Przenosimy się do Belem, gdzie podziwiamy mistrzowskie dzieło w stylu manuelińskim. Wieża w Belem stoi na rzece Tag. Konstrukcja nakazana przez króla Manuela zaprojektowana przez Francisco de Arruda między 1515 a 1521r. Struktura budynku romańsko-gotycka, ale ornamentacja arabska nadaje mu egzotyczny wygląd. Galeria budowli była wykorzystywana, aby kontrolować żeglugę. Tuż obok wieży można zobaczyć drewniany samolot, którym Carval przeleciał z Portugalii do Brazylii. Udajemy się do centrum Balem. Nawiedzamy kościół Matki Bożej, który znajduje się w tym mieście. Portal wejściowy zdobią umieszczone ponad drzwiami trzy nisze. Ich wnętrza dekorują sceny przedstawiające Zwiastowanie, Boże Narodzenie i Pokłon Trzech Króli. Z boku posągi fundatorów klasztoru, po lewej postać klęczącego króla Manuela. Po modlitwie i zwiedzaniu kościoła jedziemy do Cabo de Roca. Na północnym zboczu góry Sintra, między przepaściami, lasami oraz źródłami usytuowane jest miasto Sintra, idealne miejsce na odpoczynek. Stało się ono ulubionym miejscem monarchów i artystów. Znajduje się tutaj znaczna ilość sklepów rzemieślniczych, jak również antykwariatów. W sercu starego miasta dominuje Pałac Królewski. Posiada on dwa dziwne, stożkowe, wysokie kominy. Pod kominami znajduje się wielka kuchnia, gdzie przyrządzano uczty królewskie. Wewnątrz pałacu znajduje się najznaczniejsza kolekcja mozaik mundajskich na całym świecie. Piękne komnaty między innymi Sala de Sol, której strop jest przyozdobiony wizerunkami srok trzymającymi w dziobach róże z napisem „por Bem” (dla dobra). Według legendy João I wymówił te słowa kiedy został zaskoczony w czasie całowania jednej z dam dworu. Aby ukrócić plotki, król nakazał namalować na sklepieniu tyle srok ile dam było wówczas na dworze. Mieliśmy okazję zobaczyć pałacyk i ogrody magnata kawowego. Na końcu trasy biegnącej wzdłuż oceanu znajduje się przylądek Cabo da Roca. Piękne, urwiste zbocze liczące 140 m wysokości z latarnią morską na szczycie. On właśnie jest geograficznie najbardziej zachodnim punktem kontynentu europejskiego. W nagrodę za przybycie w to miejsce mogliśmy zakupić pamiątkowe certyfikaty z naszymi nazwiskami.

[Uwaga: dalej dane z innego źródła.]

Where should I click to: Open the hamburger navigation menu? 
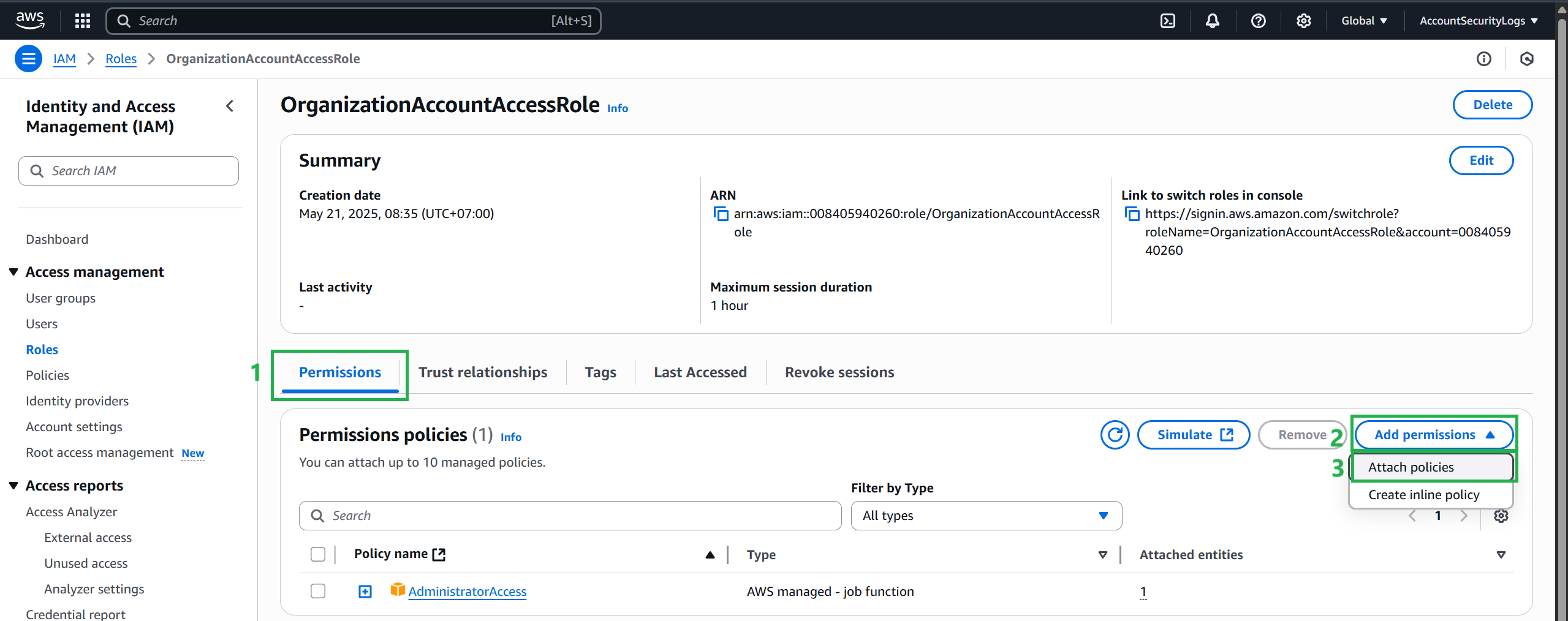click(28, 58)
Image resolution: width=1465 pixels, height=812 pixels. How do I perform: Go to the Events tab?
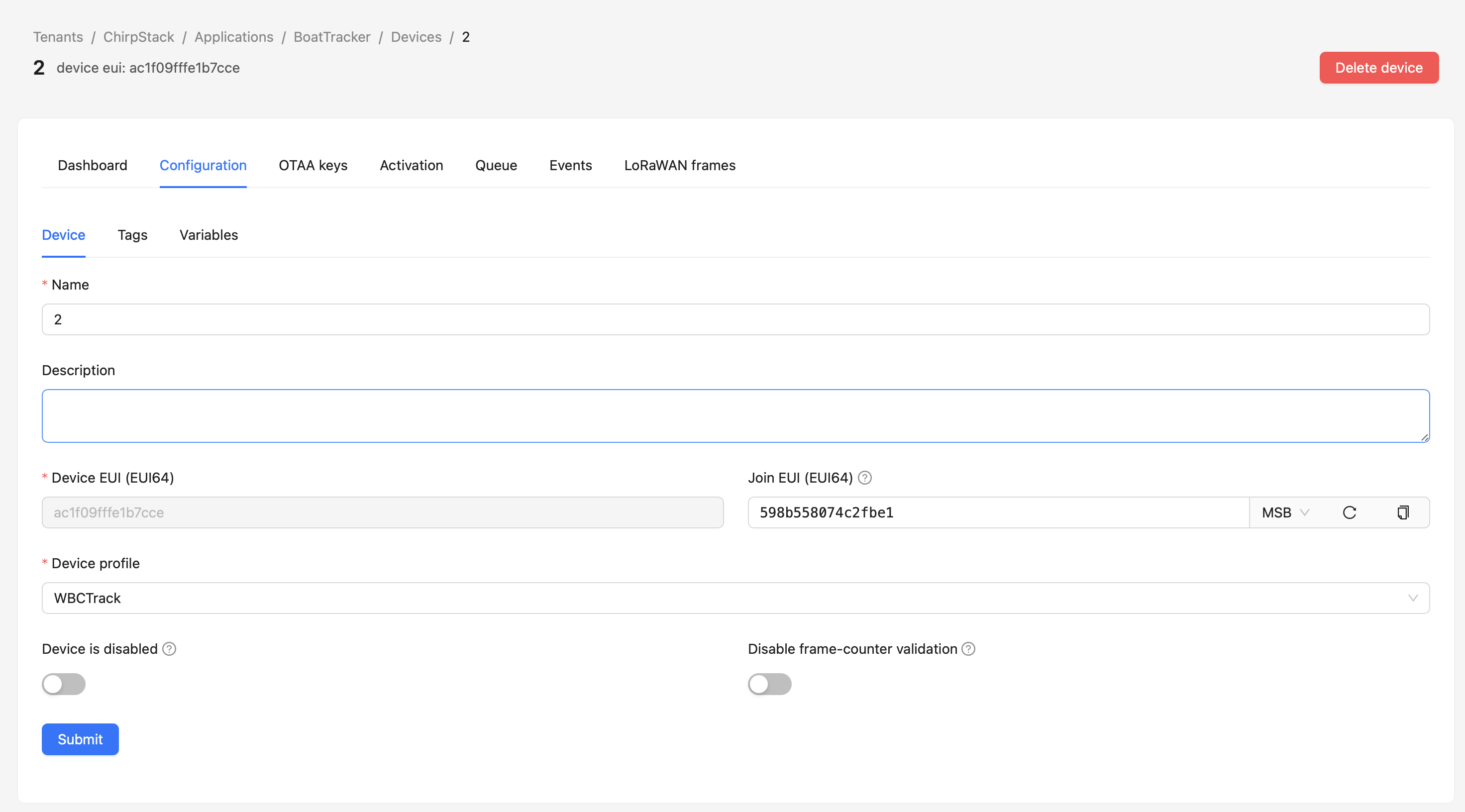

Około 19.30 przyjechaliśmy do Fatimy. Zakwaterowanie, kolacja, chwila oddechu i chociaż bolały nas nogi o godzinie 21.15 z utęsknieniem i radością poszliśmy przywitać się z Matką Boską w kaplicy objawień. Ze łzami w oczach odmawialiśmy różaniec w różnych językach świata uczestnicząc w procesji światła ze świecami.
Tak właśnie zakończył się ten dzień.